Setelah anggaran disetujui Banggar, Nazar memerintahkan Rosa menemui El Idris dan Dudung untuk membahas rencana proyek pemerintah yang dapat dikerjakan PT DGI. Seperti, proyek pembangunan gedung di Universitas Udayana, Universitas Mataram, Universitas Jambi, BP2IP Surabaya tahap tiga, dan RSUD Sungai Dareh Kabupaten Darmasraya.

Selain itu, ada pula proyek gedung Cardiac RS Adam Malik Medan, Paviliun RS Adam Malik Medan, RS Inspeksi Tropis Surabaya, dan RSUD Ponorogo. Selanjutnya, Nazar memerintahkan Rosa menemui masing-masing Satker penerima proyek untuk memenangkan PT DGI. Alhasil, Satker menindaklanjuti dengan memenangkan PT DGI.

Pasca PT DGI mendapatkan proyek-proyek itu, Nazar memerintahkan Rosa menagih komitmen fee kepada PT DGI. Komitmen fee pun direalisasikan secara bertahap yang seluruhnya berjumlah Rp23,119 miliar. Kemudian, Nazar memerintahkan Yulianis mencatat total komitmen fee yang ditagihkan kepada PT DGI.
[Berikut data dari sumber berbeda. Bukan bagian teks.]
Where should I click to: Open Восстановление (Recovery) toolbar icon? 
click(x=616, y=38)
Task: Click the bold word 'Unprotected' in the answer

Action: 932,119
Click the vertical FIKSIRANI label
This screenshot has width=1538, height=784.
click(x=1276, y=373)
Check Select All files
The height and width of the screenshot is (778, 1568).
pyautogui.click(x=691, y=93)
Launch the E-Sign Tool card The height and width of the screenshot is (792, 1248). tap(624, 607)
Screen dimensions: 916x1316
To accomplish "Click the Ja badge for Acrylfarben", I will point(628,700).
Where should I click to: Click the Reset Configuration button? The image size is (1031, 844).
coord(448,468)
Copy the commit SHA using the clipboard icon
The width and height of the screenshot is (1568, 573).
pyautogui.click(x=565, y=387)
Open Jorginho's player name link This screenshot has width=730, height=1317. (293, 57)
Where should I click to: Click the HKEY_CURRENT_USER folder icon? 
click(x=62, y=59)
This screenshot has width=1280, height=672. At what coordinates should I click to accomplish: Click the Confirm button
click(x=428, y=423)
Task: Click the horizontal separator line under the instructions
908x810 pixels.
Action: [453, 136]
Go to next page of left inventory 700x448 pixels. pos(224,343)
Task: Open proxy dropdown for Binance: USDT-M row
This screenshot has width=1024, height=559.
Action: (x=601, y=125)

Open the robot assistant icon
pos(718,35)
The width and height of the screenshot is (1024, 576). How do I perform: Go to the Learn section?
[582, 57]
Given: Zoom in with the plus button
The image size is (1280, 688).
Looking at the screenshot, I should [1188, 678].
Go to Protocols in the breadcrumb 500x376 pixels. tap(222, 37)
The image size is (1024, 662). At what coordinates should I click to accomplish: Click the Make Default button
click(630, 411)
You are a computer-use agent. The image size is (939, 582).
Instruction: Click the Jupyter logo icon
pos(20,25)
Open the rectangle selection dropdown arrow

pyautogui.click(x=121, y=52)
Sementara, untuk penerimaan dari PT Nindya, menurut Kresno, didapat Nazar karena mengupayakan PT DGI mendapatkan proyek pembangunan Rating School Aceh dan gedung di Universitaa Brawijaya. Nazar meminta komitmen fee sebesar dari masing-masing nilai kontrak proyek yang didapat PT DGI yang seluruhnya berjumlah Rp17,25 miliar.